Reproduce the records below word for word, omitting the pictures.
Start of Input records
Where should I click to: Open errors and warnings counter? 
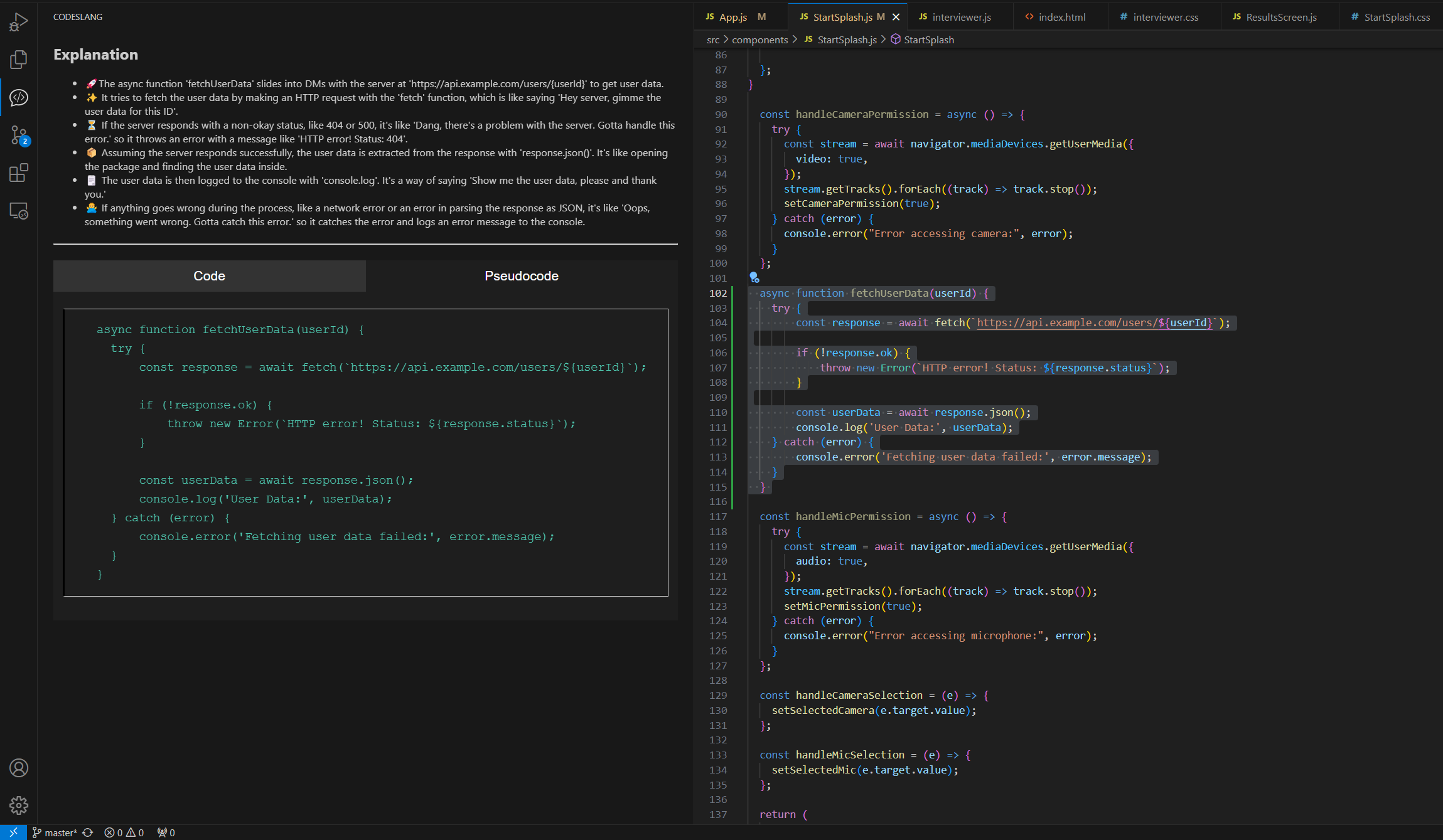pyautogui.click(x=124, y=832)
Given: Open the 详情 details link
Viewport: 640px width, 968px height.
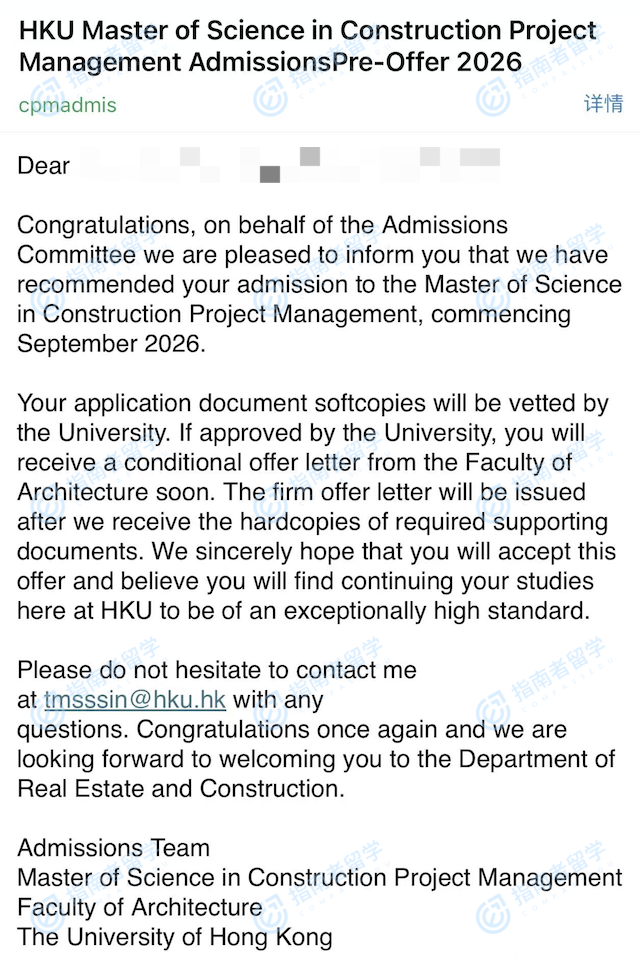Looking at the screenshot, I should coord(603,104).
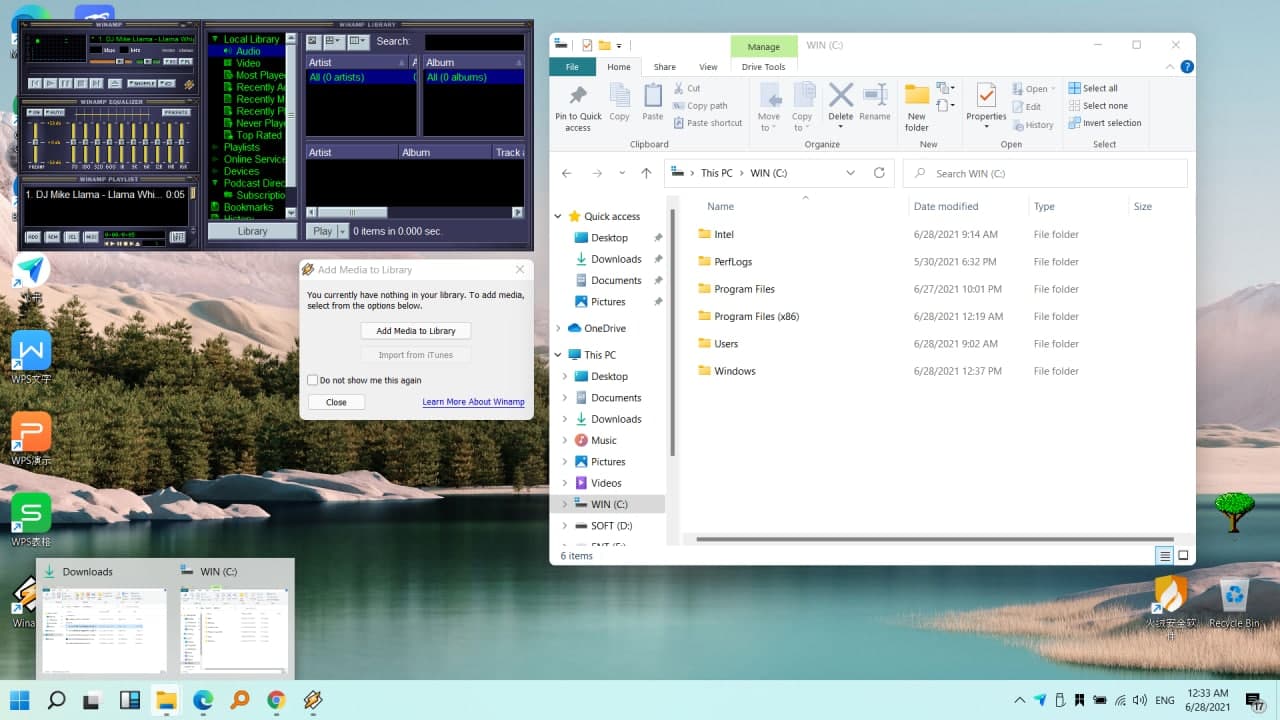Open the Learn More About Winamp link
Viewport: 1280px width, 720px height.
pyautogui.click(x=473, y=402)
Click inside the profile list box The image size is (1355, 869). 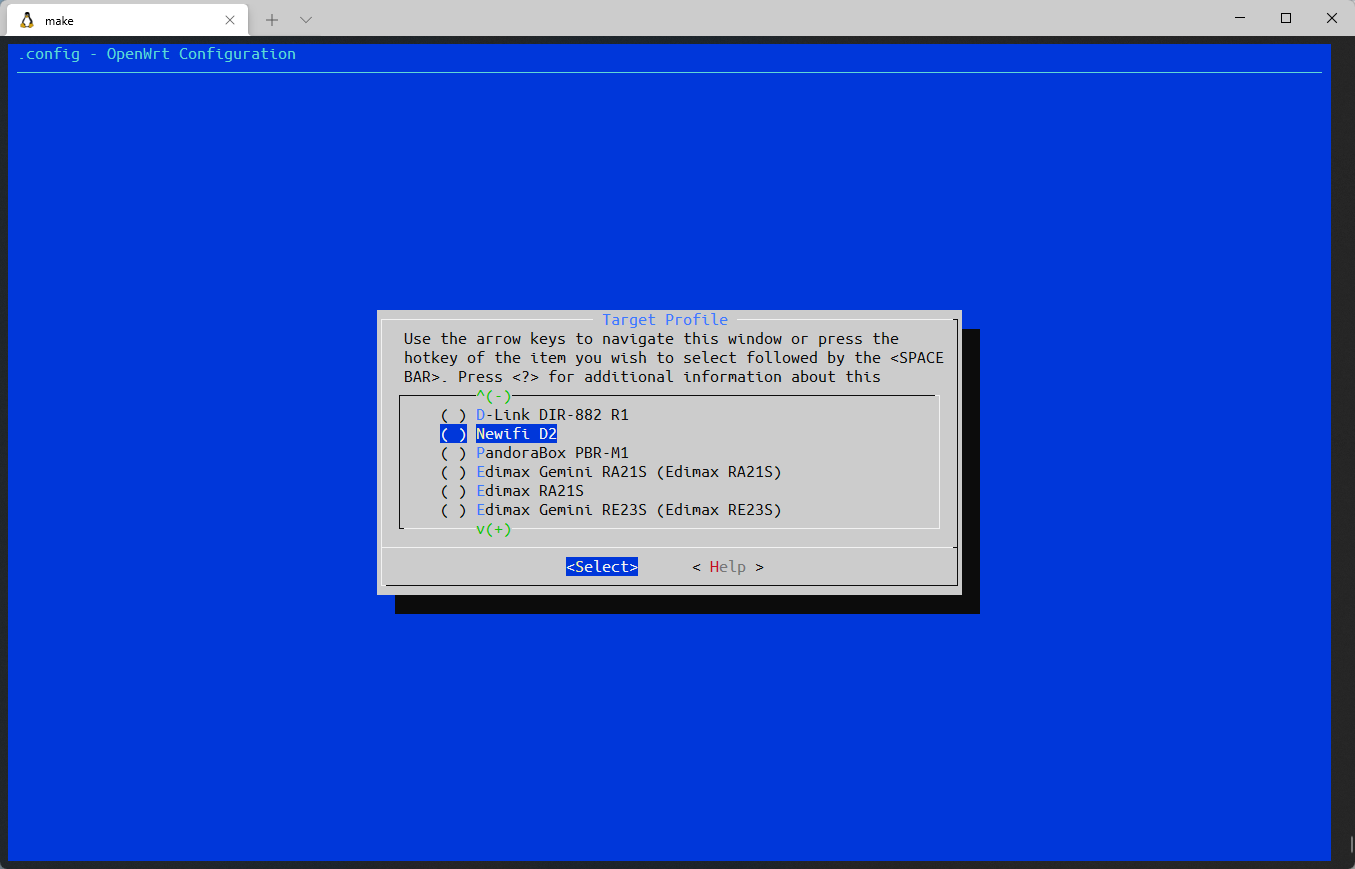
End of Input records
» **Exercise solution**:
Where should I click to: Open errors and warnings counter? 
pyautogui.click(x=124, y=832)
Given: Open the 详情 details link
Viewport: 640px width, 968px height.
Looking at the screenshot, I should coord(603,104).
Open the Learn More About Winamp link
Viewport: 1280px width, 720px height.
pyautogui.click(x=473, y=402)
Click inside the profile list box The image size is (1355, 869). 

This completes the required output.